There is no other way of putting it... it's an absolutely lousy draw for PMQs this week. The statisticians amongst you will no doubt be able to explain what the odds are of only getting two Labour MPs on the order paper when more or less the same number of Labour and Tory MPs submitted questions (c.200 MPs participating in the ballot, 15 MPs drawn). Anyway here it is, a sea of blue. Add Cameron and Clegg to the mix, and lots of opportunities for random Labour backbenchers to seek to catch the Speaker's eye. See last week's post if you haven't quite sussed how it works yet.
1. Mike Penning
2. Mark Pritchard
3. Graham Brady
4. Brooks Newmark
5. Gregory Campbell (DUP)
6. Bob Spink (UKIP)
7. Julian Lewis (with a specific question about mental health units)
8. David Amess
9. Jeff Ennis
10. David Borrow
11. Norman Lamb
12. Andrew Selous
13. Mark Hoban
14. David Heath
15. Edward Garnier
I have no idea what any of the backbenchers will ask. Cameron will no doubt challenge the Prime Minister over what the lazy have dubbed Lobbygate but what I prefer to see as Labour's version of Fatal Attraction - just when you think the ultra-Blairites are dead, they lunge back into life, wielding another knife. Until the wife comes in and shoots them.

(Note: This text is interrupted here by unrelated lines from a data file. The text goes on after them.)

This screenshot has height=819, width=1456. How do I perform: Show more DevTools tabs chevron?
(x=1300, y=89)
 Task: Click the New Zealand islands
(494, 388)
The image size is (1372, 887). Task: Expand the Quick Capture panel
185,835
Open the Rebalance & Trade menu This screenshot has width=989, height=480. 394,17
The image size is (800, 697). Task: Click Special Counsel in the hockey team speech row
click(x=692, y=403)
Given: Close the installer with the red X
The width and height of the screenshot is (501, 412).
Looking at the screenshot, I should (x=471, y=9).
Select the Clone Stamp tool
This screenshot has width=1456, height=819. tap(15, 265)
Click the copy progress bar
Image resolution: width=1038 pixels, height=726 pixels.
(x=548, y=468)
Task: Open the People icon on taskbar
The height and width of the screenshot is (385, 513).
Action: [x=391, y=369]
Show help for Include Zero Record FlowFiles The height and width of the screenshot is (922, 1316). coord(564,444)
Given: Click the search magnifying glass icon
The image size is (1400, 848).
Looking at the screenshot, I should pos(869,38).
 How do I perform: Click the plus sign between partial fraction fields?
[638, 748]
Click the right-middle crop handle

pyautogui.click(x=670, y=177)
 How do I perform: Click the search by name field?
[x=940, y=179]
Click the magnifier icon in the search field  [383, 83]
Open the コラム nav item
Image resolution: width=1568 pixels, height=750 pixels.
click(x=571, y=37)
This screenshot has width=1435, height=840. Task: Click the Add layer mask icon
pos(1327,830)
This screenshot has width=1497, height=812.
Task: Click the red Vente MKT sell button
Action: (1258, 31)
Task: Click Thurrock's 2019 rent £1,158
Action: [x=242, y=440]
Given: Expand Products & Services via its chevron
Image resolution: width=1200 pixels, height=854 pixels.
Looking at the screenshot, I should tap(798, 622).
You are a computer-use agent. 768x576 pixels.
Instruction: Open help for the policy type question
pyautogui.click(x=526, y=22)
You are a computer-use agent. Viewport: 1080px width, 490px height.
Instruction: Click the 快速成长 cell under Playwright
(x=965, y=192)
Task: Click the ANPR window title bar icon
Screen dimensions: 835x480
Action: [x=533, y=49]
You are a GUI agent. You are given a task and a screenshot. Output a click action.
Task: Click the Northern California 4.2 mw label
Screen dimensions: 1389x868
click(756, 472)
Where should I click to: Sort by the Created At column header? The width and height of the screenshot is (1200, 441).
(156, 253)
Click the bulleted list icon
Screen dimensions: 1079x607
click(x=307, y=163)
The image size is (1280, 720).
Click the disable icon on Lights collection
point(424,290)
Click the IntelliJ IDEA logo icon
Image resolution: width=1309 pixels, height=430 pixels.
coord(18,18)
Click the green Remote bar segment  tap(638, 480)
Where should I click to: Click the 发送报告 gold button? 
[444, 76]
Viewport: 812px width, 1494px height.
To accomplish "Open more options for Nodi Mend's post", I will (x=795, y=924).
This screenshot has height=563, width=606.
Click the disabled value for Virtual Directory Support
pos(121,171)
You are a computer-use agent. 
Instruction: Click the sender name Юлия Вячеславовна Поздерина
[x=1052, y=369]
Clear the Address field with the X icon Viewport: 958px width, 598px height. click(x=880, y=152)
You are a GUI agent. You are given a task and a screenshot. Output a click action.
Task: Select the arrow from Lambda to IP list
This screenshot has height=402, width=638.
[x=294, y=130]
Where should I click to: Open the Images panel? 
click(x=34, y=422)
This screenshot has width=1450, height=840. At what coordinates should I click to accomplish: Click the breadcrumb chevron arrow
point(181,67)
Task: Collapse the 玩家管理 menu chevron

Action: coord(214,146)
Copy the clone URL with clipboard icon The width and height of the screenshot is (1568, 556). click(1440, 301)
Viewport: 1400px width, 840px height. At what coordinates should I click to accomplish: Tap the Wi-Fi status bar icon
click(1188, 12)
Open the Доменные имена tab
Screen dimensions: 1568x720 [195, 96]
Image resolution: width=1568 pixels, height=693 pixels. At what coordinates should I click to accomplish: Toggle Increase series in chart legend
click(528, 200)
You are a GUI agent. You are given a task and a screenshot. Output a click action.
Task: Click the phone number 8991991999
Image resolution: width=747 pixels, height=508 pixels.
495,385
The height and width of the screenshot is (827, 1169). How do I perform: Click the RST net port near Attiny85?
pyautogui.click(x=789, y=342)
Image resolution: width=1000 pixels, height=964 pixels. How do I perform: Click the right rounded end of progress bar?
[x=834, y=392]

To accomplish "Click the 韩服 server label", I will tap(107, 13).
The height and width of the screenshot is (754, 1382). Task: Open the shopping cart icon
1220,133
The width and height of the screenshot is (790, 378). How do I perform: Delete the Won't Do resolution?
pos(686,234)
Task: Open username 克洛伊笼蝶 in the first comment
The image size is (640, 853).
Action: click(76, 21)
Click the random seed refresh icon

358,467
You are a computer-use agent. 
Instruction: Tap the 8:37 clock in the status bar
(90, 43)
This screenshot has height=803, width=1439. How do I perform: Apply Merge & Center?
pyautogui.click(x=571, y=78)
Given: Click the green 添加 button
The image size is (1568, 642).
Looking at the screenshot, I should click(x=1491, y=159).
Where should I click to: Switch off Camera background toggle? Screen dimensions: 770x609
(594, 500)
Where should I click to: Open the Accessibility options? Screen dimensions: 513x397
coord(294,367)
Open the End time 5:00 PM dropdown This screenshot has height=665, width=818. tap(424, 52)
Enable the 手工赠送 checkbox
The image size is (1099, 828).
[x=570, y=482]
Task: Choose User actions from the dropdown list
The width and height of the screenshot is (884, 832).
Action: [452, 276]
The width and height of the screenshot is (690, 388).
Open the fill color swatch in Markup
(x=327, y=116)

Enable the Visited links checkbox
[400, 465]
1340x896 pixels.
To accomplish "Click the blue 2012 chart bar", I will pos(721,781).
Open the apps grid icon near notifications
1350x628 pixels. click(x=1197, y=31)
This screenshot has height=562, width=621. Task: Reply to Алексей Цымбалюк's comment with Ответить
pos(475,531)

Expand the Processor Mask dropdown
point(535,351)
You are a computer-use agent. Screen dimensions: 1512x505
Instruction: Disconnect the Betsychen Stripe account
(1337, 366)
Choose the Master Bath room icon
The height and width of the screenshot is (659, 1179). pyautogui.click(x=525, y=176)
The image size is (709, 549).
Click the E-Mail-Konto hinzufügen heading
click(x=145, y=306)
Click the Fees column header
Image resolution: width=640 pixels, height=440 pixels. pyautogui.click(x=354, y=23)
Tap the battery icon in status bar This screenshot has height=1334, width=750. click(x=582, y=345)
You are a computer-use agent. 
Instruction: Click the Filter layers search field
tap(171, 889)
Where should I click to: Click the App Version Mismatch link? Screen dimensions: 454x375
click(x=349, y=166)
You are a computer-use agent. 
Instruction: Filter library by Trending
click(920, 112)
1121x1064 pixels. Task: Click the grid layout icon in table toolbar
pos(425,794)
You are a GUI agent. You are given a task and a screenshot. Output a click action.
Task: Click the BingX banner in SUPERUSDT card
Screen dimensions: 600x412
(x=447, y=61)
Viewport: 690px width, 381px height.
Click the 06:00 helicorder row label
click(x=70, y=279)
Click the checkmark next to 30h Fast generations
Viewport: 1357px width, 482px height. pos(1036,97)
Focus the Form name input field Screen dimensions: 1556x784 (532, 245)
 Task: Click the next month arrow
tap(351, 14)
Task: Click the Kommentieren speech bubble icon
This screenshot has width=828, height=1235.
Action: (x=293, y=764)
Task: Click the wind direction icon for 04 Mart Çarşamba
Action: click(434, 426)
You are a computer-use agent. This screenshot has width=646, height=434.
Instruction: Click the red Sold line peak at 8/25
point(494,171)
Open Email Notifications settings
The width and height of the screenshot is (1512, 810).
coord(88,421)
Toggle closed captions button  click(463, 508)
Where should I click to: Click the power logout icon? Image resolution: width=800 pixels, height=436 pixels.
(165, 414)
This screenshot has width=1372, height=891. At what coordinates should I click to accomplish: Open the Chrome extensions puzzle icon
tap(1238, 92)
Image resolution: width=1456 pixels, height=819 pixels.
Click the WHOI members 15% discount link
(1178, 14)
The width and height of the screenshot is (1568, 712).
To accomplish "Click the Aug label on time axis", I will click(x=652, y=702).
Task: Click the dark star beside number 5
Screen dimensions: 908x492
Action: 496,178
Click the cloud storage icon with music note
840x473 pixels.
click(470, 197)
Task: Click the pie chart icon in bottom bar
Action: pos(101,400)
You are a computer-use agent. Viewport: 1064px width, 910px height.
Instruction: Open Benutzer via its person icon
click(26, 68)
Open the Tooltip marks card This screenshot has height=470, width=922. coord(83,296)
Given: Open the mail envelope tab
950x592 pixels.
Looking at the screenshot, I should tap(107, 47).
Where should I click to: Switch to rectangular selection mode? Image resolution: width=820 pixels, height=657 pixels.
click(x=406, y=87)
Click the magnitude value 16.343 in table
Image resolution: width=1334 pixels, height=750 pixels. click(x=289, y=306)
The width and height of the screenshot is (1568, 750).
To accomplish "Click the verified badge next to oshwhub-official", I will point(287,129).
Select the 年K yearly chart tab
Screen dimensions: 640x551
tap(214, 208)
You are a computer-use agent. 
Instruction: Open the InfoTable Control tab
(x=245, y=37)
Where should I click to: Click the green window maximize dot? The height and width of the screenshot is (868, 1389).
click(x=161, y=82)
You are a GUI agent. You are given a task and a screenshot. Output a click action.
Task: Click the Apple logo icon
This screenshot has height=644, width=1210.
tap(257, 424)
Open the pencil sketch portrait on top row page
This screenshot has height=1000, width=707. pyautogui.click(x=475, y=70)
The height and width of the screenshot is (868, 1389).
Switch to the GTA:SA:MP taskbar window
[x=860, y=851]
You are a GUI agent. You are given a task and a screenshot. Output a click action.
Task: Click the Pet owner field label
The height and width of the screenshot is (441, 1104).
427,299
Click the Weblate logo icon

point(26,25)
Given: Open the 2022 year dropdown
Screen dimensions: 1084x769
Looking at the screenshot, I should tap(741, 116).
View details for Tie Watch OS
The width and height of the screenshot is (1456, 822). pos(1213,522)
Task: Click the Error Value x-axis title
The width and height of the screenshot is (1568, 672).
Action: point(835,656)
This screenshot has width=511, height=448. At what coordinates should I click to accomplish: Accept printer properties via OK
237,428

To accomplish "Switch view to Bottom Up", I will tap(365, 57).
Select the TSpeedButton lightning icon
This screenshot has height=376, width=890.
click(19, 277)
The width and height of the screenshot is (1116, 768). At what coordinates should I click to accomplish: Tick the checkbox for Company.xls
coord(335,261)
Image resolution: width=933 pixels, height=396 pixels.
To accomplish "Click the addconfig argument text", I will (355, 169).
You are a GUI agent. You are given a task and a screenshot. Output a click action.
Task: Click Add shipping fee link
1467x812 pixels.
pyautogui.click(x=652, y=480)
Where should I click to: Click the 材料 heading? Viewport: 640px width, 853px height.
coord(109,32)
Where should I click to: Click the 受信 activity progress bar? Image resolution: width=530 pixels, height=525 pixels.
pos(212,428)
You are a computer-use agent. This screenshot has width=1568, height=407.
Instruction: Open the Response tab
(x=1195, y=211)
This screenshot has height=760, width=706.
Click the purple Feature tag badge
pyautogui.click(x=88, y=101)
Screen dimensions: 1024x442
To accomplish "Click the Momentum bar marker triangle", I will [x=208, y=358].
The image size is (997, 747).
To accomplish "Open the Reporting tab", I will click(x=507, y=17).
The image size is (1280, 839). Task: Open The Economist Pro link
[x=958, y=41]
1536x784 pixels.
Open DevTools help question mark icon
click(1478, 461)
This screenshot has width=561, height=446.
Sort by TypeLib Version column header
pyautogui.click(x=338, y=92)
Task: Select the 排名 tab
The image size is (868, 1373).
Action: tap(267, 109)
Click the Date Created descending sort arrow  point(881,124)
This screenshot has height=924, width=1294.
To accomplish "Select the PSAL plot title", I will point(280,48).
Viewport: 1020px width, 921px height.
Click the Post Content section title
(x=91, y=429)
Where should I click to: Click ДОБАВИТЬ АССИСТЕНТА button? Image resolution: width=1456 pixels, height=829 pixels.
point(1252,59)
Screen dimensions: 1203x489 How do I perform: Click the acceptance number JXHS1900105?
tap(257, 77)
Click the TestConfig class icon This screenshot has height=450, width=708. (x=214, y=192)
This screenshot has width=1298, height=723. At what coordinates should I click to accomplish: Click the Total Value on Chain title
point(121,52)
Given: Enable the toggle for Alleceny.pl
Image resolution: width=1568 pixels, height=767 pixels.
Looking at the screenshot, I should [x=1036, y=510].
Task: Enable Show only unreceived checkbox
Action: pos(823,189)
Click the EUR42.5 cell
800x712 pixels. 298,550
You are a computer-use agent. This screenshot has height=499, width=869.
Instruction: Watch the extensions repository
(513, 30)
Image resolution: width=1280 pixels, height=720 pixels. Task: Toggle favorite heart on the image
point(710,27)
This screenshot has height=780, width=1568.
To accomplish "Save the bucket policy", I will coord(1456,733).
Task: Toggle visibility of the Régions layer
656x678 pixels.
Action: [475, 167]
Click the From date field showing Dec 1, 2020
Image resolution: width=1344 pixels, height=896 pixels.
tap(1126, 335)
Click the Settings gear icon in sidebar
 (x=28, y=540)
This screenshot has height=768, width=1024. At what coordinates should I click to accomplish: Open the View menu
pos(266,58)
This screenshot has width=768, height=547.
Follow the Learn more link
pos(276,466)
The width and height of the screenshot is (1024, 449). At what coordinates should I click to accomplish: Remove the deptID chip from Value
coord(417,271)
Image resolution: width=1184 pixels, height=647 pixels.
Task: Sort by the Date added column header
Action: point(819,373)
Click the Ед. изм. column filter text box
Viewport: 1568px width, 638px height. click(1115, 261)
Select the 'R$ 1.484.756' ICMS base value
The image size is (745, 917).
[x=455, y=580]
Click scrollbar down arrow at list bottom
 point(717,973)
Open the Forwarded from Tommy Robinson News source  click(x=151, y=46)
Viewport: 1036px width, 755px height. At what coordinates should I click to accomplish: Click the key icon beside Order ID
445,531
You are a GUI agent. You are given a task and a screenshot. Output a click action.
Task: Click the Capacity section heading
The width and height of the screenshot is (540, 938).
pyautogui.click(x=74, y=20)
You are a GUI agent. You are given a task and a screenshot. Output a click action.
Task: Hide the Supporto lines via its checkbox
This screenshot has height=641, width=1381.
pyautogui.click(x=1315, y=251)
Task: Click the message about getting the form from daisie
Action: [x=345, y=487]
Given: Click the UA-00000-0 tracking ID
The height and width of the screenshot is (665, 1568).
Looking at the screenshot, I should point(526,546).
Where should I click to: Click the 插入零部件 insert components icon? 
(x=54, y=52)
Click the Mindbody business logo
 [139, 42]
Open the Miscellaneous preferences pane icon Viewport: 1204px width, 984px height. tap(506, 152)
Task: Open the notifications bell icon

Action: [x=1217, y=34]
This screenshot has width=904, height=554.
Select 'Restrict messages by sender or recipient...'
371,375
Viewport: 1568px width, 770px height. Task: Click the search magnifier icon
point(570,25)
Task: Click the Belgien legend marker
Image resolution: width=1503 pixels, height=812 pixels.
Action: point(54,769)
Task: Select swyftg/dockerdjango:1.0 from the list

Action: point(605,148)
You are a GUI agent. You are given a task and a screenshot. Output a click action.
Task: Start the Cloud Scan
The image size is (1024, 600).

I'll be on the front bench for the duration, as it's Northern Ireland questions first. And then of course it's the Budget. Don't forget, it's Cameron who replies to the Budget statement, not Osborne. If you manage to catch a glimpse of the Tory front bench during the Chancellor's speech, you will see Letwin and Osborne frantically scribbling away, crossing out the bits of Cameron's speech which no longer apply, adding some back of a fag packet calculations, while the clock ticks away. Cameron just sits there looking blank. After Cameron it will be a Labour speaker, almost certainly John McFall in his swansong as Chair of the Treasury Select Committee. And then it will be Vince Cable.* The debate continues on Thursday, with Ed Miliband kicking off for the Government, on Monday with Yvette Cooper, and concludes on Tuesday with Ed Balls and Liam Byrne.
*I mis-remembered this, thinking of what happens at the PBR. It was of course Clegg, as party leader, who responded for the Libs, followed by John McFall. And I was also wrong about what Cameron would ask. Sir John Butterfill, by the way, who also featured in the Dispatches programme, was watching the debate from a safe perch up in the gallery, presumably so as to avoid anyone pointing him out).